Please work out how many lines in the material below contain the string "this", and answer with that number only.

##########

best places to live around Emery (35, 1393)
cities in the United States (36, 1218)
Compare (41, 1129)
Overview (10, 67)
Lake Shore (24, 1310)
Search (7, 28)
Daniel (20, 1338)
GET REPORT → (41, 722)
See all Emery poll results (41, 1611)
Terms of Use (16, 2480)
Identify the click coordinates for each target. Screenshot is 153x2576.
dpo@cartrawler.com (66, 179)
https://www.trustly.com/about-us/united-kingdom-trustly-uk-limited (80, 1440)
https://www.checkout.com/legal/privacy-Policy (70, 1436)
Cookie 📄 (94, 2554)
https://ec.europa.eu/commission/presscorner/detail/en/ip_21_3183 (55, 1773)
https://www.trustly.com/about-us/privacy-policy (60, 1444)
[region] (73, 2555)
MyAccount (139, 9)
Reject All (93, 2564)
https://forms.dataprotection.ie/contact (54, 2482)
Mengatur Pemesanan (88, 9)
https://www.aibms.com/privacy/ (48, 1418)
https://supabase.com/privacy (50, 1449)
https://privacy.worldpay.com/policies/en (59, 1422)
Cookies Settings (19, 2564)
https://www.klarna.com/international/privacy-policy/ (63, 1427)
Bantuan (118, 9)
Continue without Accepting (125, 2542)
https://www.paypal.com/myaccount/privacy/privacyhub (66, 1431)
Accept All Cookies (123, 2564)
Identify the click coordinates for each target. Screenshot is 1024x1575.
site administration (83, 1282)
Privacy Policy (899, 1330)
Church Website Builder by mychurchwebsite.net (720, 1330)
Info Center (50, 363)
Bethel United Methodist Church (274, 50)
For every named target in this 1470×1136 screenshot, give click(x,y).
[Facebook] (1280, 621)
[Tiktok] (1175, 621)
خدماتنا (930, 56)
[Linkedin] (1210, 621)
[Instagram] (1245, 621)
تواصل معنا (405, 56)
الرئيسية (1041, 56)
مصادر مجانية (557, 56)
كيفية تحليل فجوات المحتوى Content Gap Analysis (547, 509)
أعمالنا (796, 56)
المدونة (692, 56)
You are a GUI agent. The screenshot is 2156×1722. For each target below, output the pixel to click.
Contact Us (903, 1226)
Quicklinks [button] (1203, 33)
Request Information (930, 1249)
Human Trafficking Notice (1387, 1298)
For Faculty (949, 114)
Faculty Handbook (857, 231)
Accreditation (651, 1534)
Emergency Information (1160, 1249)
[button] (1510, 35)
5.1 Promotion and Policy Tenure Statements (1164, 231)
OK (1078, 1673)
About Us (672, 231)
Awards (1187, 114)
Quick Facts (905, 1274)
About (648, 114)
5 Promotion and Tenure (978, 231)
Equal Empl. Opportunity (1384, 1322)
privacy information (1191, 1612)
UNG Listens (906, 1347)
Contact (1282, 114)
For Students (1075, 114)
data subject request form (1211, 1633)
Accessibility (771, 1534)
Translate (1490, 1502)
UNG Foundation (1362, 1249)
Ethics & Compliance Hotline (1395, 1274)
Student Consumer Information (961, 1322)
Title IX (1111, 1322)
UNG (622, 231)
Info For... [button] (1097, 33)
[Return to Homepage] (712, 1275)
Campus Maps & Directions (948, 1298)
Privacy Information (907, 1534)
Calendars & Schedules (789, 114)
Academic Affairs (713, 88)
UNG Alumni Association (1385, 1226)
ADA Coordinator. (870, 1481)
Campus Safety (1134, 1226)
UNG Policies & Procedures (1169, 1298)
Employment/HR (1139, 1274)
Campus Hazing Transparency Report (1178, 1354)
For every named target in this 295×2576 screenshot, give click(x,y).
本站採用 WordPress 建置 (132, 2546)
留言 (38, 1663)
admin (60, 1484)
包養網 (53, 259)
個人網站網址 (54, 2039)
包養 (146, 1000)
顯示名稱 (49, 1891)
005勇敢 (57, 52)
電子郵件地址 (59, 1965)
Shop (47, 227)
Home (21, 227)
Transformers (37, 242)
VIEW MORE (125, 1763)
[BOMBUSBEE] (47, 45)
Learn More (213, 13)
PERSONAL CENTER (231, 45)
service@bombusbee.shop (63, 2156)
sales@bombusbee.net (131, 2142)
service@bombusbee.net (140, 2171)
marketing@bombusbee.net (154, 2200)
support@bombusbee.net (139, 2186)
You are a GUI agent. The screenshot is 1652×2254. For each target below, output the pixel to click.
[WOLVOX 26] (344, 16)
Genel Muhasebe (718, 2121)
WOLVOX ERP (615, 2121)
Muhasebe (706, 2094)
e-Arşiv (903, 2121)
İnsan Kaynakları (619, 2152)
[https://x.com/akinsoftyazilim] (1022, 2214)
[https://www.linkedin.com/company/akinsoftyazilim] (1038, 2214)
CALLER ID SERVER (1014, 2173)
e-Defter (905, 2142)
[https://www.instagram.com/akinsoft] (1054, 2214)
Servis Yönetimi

##########

■ **Response below**
2